**Document section**
[Start of section]
Scott G Winterton, Deseret News

PORTLAND, Ore. — Beware basketball players: The NBA has established a price for actions that resemble wet willies.

Dallas guard Delonte West was fined $25,000 by the league for sticking his finger into Jazz guard Gordon Hayward's ear — call it a "West willy" — during Utah's triple-overtime win over the Mavericks on Monday.

No word from league offices on how much noogies or atomic wedgies will cost.

The NBA called West's bizarre act a "physical taunt." Dallas coach Rick Carlisle called it "unacceptable." Hayward called it an "interesting moment" — and pricey.

"Twenty-five thousand dollars," Hayward said. "It's a good thing I didn't get involved. That's a lot of money."

West received a technical foul for the intimidating and bizarre behavior, which happened after he was called for a foul for bumping into Hayward in the second quarter of the marathon game.

Hayward maintained his composure and walked away from West after the weird act.

Jazz general manager Kevin O'Connor didn't want to comment on his feelings on the play or what the Jazz hoped would happen. He pointed out that all technical fouls are reviewed by the league office and said the Jazz didn't push for further punishment.
[End of section]
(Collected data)
[Start of section]
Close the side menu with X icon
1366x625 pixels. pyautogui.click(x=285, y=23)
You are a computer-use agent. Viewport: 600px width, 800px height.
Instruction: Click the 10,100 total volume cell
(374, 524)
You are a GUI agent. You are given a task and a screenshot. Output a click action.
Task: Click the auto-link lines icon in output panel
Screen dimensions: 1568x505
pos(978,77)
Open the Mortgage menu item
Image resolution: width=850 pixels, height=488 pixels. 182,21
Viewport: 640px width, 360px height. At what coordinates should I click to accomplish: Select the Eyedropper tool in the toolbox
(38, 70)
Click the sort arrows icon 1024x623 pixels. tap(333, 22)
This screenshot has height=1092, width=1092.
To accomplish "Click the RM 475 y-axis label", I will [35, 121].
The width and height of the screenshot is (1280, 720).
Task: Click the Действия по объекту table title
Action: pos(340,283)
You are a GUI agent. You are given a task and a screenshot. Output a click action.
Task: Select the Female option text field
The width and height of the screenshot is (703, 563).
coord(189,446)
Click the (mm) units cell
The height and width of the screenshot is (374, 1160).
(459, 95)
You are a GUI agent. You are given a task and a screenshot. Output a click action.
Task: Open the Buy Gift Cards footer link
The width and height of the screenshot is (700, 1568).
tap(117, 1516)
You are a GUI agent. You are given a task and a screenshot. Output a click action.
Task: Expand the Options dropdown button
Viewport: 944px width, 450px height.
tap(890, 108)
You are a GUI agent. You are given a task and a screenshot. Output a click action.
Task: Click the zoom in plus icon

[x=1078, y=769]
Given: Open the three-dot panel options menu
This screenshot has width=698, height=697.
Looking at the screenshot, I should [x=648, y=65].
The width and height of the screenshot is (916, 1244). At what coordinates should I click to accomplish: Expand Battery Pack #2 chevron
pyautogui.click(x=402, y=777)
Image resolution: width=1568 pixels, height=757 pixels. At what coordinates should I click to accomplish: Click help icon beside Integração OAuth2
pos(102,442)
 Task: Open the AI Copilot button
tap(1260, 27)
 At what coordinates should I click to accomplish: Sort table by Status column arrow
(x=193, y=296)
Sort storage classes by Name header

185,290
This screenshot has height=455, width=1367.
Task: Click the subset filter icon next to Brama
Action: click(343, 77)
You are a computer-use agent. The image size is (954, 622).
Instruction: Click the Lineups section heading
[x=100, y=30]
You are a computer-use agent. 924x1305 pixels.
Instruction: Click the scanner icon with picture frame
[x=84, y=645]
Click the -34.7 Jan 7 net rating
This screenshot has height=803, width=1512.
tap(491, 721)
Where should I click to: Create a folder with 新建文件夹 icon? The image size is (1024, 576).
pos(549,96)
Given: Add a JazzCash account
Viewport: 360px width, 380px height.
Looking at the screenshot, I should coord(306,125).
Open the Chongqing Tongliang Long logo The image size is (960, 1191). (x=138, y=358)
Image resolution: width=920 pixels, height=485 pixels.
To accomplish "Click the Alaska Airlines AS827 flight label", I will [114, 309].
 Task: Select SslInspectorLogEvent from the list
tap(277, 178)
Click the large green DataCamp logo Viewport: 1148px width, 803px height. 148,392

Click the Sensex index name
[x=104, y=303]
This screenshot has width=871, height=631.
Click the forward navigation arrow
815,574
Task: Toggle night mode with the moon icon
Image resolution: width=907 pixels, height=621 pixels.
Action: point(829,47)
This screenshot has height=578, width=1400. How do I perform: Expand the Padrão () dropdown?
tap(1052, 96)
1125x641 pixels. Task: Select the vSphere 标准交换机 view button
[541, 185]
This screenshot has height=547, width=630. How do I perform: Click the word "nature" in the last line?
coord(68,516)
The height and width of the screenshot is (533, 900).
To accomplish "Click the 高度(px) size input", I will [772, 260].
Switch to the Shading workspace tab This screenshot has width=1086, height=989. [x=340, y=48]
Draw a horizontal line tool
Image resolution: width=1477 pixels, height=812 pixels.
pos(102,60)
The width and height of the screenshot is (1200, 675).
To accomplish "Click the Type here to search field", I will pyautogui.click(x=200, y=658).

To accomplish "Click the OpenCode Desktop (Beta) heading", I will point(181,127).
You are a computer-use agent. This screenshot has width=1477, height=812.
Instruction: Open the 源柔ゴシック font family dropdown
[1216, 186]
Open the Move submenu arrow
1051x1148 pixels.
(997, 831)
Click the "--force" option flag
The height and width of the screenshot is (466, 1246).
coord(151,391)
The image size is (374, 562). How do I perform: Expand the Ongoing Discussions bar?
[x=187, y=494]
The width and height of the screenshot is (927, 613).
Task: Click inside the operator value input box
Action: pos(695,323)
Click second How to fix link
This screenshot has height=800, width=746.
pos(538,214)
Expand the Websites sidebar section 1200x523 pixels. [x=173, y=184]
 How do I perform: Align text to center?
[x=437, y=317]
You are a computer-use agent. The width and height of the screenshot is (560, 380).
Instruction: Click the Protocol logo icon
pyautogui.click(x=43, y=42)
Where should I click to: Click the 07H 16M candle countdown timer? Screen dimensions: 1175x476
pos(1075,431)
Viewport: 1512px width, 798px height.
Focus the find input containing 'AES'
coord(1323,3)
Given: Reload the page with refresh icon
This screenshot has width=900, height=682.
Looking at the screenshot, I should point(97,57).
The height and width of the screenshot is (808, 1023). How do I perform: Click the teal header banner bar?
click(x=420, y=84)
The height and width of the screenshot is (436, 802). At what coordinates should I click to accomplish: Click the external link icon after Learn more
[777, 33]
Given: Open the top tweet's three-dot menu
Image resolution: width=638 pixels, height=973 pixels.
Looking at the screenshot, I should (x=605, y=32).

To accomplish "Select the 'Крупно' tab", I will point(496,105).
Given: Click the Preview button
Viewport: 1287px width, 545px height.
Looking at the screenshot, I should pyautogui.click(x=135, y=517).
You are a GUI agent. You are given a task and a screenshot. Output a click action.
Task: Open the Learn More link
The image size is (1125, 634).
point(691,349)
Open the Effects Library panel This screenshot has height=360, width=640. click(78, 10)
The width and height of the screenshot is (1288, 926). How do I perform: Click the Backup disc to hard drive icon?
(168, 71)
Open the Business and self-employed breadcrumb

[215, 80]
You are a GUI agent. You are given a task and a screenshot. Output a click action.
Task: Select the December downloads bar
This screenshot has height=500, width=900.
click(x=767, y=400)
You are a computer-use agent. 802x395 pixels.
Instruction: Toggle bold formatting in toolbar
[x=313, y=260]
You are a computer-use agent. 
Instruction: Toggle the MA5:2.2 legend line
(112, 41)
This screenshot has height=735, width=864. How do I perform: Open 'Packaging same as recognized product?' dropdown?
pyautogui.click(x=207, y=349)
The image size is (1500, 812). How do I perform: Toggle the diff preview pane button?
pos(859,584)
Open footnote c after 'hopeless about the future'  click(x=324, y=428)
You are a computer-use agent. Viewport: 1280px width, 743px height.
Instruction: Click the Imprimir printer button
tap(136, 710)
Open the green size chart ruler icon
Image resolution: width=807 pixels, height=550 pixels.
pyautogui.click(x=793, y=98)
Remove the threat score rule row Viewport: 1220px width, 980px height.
[End of section]
**What is needed**
Render this sentence from the report on Delonte West's fine into Spanish: "Hayward maintained his composure and walked away from West after the weird act." Work only from the report on Delonte West's fine and set the entries aside.

**Your solution**
Hayward mantuvo la compostura y se alejó de West después del extraño acto.